[[ Data supplied open ]]

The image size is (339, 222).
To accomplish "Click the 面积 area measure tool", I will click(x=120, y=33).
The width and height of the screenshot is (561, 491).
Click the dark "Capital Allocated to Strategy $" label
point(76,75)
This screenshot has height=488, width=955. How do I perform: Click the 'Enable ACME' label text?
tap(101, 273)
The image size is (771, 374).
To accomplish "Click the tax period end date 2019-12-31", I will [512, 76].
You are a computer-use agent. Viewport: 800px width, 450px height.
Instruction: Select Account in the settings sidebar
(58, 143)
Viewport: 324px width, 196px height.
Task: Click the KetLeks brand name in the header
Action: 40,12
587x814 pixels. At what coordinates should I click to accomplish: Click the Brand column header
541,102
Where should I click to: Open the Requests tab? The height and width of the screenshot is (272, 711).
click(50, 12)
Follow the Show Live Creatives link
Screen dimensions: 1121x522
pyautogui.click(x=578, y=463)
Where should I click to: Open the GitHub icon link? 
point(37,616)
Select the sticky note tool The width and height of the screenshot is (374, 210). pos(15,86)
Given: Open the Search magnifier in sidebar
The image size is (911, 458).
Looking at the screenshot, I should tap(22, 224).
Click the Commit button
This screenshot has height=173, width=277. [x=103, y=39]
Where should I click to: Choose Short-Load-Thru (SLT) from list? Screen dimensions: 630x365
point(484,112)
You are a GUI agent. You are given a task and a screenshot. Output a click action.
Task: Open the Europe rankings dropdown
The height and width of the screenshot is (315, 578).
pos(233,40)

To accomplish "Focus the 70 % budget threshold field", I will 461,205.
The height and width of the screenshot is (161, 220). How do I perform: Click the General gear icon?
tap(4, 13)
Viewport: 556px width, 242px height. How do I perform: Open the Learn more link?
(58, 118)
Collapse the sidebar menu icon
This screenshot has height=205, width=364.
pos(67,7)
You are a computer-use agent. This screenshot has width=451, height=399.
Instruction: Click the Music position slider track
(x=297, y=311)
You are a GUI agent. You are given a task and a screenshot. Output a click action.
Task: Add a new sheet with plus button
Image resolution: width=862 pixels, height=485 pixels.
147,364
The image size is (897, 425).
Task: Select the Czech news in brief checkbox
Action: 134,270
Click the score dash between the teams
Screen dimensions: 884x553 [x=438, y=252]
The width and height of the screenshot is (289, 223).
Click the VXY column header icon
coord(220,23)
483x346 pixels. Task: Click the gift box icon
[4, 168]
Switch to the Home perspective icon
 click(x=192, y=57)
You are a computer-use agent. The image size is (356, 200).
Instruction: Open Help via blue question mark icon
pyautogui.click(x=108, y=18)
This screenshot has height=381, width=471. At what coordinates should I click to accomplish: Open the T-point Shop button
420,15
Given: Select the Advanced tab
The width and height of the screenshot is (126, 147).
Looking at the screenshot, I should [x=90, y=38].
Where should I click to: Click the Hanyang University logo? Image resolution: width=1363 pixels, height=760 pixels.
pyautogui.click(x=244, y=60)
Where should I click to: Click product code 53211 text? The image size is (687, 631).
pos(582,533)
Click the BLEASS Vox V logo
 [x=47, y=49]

[[ Data supplied closed ]]

» **Activity**: What you write must be the entries restated word for word, from the opening line through the one holding "You are a computer-use agent. Viewport: 800px", with nothing else.

» **Task result**:
The image size is (339, 222).
To accomplish "Click the 面积 area measure tool", I will click(x=120, y=33).
The width and height of the screenshot is (561, 491).
Click the dark "Capital Allocated to Strategy $" label
point(76,75)
This screenshot has height=488, width=955. How do I perform: Click the 'Enable ACME' label text?
tap(101, 273)
The image size is (771, 374).
To accomplish "Click the tax period end date 2019-12-31", I will [512, 76].
You are a computer-use agent. Viewport: 800px width, 450px height.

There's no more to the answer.